START Given data

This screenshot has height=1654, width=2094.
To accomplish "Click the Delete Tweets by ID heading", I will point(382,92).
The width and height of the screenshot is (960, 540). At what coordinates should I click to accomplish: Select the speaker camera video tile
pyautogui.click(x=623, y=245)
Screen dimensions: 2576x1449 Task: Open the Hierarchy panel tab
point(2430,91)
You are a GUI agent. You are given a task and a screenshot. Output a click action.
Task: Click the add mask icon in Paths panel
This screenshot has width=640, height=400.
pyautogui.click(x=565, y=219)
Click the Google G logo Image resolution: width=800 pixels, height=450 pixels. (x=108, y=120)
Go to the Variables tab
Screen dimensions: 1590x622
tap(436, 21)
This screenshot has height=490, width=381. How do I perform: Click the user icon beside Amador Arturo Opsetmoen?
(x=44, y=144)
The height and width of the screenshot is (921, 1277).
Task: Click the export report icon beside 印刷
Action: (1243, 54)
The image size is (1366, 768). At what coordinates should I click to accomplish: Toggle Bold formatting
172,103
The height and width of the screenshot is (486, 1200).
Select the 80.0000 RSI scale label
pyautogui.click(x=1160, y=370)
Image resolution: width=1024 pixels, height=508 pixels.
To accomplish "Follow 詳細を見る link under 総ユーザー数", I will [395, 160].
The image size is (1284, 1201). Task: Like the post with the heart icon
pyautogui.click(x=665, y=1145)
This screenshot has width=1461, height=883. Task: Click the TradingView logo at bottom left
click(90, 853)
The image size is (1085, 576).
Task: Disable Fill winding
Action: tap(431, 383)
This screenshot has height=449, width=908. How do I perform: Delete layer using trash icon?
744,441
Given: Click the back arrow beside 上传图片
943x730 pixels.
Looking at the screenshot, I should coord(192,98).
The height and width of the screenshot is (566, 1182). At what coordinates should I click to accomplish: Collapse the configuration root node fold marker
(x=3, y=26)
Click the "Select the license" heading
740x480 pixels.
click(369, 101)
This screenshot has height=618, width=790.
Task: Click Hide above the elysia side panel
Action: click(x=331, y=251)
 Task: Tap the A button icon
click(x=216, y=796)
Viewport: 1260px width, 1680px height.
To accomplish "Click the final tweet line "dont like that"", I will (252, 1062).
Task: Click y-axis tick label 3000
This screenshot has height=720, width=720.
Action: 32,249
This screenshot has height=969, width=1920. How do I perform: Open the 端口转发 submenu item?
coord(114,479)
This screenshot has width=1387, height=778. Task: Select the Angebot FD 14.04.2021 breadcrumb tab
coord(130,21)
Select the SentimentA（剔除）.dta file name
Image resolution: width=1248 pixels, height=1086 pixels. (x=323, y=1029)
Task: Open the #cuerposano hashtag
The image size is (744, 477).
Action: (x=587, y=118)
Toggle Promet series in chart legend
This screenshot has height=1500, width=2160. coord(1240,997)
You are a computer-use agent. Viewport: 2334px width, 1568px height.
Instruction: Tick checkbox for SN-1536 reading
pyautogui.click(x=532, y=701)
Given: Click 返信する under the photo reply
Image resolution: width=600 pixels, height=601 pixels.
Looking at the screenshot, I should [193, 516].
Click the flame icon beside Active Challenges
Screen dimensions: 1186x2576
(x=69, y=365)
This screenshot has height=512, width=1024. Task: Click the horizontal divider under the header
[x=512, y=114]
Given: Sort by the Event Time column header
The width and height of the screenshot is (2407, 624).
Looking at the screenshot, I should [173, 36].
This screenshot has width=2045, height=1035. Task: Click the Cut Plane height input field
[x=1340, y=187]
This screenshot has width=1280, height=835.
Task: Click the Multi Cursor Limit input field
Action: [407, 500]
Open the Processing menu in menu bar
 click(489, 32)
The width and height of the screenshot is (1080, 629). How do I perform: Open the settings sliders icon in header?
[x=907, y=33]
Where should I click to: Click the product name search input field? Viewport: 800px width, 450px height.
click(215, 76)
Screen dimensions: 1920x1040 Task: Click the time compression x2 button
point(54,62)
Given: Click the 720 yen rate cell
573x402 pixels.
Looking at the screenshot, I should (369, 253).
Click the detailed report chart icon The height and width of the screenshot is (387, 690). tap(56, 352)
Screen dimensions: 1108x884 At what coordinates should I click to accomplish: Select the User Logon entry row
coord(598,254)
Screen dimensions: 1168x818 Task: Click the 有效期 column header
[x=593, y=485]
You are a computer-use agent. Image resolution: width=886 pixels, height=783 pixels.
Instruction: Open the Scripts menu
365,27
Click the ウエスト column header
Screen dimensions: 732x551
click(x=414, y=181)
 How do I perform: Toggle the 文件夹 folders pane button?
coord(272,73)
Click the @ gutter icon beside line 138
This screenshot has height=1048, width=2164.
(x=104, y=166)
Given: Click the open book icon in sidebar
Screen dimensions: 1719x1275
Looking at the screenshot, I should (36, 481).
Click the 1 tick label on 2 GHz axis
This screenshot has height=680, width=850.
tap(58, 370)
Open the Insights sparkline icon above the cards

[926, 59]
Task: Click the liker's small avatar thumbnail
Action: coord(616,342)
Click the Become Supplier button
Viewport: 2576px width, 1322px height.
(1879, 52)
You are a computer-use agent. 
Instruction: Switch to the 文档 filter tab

END Given data

> [Exercise details]: Find the word "will" in the entries, then copy out every line that has it.

> [Solution for this problem]:
To accomplish "Click the Delete Tweets by ID heading", I will point(382,92).
To accomplish "Follow 詳細を見る link under 総ユーザー数", I will [395, 160].
To accomplish "Click the final tweet line "dont like that"", I will (252, 1062).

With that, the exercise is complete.